The COVID-19 lockdown came as a shock for many students as coaching classes and schools closed abruptly. But students found an alternative in online classes, which experts say will remain "an all-weather friend" not only for students but also those preparing for competitive exams.
According to experts from the education industry, immediately after the lockdown, students were anxious as they had been studying for months and did not want to lose the momentum before exams. But at the same time they were cautious of attending classrooms due to the COVID-19 scare.
According to Kapil Gupta, founder and CEO of NEETprep, a prominent online coaching centre, the number of those enrolling for virtual classes has witnessed an exponential rises and the trend is likely to stay.
"The coronavirus pandemic brought various sectors to a grinding halt and students were stuck in a limbo. Left with little choice, the jittery lot switched to online learning which was not affected by the lockdown," he added.
"Online classes are a boon because suddenly they (students) did not have to worry about wearing a mask or maintaining social distancing? Online coaching has become a big hit especially among those preparing for NEET and JEE exams by proving to be their saviour during the COVID crisis," Gupta said.
Deepak Goel of iMET Global said that 2020 defined the digital industry in all positive and responsible ways as Covid pandemic made the industry to play a major role beyond commercial and innovative interests.

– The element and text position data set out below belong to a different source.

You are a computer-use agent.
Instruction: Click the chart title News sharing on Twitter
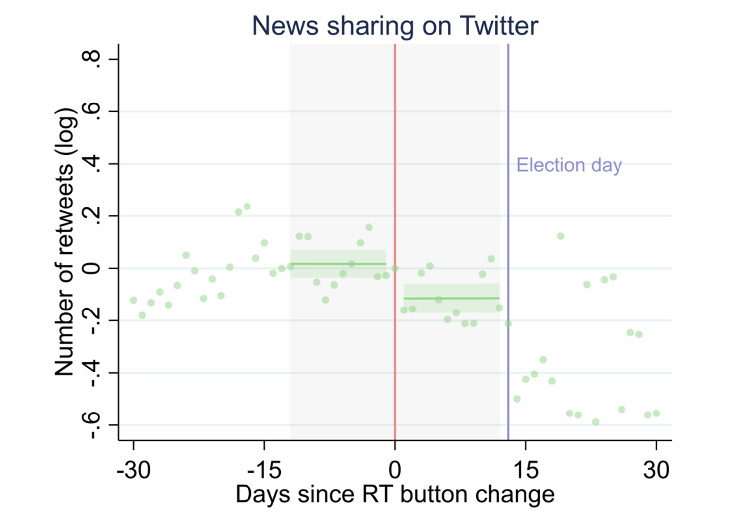click(395, 26)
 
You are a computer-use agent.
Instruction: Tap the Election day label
click(569, 165)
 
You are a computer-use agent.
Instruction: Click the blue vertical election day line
click(508, 242)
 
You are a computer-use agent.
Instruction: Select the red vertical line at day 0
click(395, 242)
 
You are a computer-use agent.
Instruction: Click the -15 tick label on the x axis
click(264, 470)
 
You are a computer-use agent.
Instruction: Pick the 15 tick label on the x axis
click(526, 470)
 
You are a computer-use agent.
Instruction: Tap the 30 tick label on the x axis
click(656, 470)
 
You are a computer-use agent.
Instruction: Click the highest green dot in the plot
click(247, 207)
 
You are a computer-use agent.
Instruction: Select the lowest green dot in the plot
click(596, 422)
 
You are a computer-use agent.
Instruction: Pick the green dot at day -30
click(133, 300)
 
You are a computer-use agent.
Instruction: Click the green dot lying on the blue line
click(508, 324)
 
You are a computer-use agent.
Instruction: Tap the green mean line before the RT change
click(338, 264)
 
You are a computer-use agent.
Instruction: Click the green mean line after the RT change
click(452, 298)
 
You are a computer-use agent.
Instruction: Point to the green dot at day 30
click(656, 414)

He said that it will be important for those offering online service to present themselves as a credible alternative not only in terms of cost but also efficacy.
"Just like the IT revolution in the late 90’s and early 2000’s, 2021 will witness Digital Revolution in all its facets of People, Process and Technology use. Digital will evolve in its full swing with enhancement in digital enabled education beyond conventional degrees and qualifications for new career prospects in digital marketing, AI, VR, ML, IoT or Big Data & Analytics. It shall keep generating more jobs and continue to be the business driver for the economy in 2021," Goel said.

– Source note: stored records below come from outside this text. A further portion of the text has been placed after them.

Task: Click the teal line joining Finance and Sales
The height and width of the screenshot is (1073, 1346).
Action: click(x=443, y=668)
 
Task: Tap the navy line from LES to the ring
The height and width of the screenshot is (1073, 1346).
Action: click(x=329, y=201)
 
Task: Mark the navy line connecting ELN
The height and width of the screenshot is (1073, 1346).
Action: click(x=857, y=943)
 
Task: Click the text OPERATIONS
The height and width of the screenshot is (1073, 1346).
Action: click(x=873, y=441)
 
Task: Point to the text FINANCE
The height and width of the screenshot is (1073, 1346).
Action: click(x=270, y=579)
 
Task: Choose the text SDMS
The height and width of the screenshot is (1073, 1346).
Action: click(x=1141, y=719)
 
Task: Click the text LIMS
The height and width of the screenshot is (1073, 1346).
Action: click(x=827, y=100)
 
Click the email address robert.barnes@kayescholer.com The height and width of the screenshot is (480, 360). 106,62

Some experts said that the future of learning is online and if coaching institutes want to survive, they must take that into consideration.
"Situations like the COVID-19 lockdown are boosters to a paradigm shift. Time saving, extensive content, and wider availability of faculty drives students towards online coaching," head of department of cardiology at Janakpuri Super-specialty Hospital Anil Dhall said. "Gradually, all the conventional coaching centres will have to offer online coaching if they want to survive,? Dhall, a close observer of the medical education system, told PTI.

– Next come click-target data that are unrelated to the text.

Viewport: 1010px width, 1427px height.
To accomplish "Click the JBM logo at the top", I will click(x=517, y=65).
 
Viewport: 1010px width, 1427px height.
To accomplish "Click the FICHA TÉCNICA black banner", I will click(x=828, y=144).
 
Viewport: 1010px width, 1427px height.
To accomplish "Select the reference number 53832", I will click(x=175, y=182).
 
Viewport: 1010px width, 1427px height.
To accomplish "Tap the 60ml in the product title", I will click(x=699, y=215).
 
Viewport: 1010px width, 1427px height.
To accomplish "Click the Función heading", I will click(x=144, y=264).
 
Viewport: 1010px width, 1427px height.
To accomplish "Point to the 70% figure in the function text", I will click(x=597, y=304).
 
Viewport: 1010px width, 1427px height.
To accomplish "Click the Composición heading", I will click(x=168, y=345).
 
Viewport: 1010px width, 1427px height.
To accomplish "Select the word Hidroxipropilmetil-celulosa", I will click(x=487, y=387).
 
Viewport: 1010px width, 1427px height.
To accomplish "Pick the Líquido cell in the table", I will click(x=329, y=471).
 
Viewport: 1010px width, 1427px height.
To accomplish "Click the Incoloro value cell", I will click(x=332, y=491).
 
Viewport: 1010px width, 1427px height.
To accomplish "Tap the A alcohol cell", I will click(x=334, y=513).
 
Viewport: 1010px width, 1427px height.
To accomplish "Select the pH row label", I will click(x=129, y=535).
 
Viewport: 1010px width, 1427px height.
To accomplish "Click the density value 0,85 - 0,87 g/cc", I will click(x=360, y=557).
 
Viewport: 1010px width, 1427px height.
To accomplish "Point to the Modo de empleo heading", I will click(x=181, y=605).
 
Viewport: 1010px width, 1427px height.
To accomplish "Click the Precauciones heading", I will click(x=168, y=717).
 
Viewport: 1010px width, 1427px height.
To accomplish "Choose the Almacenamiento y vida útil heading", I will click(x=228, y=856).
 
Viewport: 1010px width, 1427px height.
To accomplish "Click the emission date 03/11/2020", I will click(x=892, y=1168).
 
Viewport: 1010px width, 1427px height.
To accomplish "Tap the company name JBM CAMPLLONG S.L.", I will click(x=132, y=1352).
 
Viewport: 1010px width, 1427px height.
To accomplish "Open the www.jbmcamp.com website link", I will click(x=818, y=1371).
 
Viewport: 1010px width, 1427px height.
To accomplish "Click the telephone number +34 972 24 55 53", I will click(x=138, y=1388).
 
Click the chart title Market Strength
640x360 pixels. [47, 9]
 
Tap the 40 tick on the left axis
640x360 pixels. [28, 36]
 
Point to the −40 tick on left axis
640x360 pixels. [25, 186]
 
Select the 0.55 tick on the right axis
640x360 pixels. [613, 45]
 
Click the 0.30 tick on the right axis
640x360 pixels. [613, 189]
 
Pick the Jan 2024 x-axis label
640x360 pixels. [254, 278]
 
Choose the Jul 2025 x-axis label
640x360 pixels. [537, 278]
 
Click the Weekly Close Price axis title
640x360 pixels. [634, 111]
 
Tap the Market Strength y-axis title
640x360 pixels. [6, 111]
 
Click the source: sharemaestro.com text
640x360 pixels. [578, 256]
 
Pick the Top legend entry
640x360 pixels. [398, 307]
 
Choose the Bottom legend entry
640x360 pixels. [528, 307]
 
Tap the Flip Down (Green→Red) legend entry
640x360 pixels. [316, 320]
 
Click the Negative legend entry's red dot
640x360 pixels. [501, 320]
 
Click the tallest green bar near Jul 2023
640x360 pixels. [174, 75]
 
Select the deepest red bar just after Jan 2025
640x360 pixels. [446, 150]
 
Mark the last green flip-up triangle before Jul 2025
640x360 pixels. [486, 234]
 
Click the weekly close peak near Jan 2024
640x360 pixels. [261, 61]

CEO of Delhi-based ICA Edu Skills Ankit Shyamsukha said embracing the new normal is the only way forward. "With COVID, we saw many sectors embracing technology like never before. In India, coaching before March 24, 2020, was highly personal in nature; COVID-19 forced a majority of institutes to turn to technology to continue services. The exams only proved the case for long term technology shift viability and also highlighted the adaptability power of the next-gen," he said.
RL Raina, Vice Chancellor, JK Lakshmipat University, Jaipur, said online coaching is also giving a major boost to the country's revenue. The global online education market is set to be valued at USD 319.167 billion by 2025, as compared to USD 187.877 billion in 2019, he said
"With North America having largest market share, Asia Pacific (APAC) countries including China, India, Malaysia and South Korea are set to see the most rapid regional growth," he said. "Against this, the Indian online education market was valued at INR 39 billion in 2018 and is expected to reach INR 360.3 billion by 2024 according to a report," Raina said.
So, while sheer numbers coupled with a vast English-speaking population make India an impressive market, it has to be upgraded in terms of digital infrastructure, skilling of teachers and students and supporting a vast number of digitally-disadvantaged people, he added.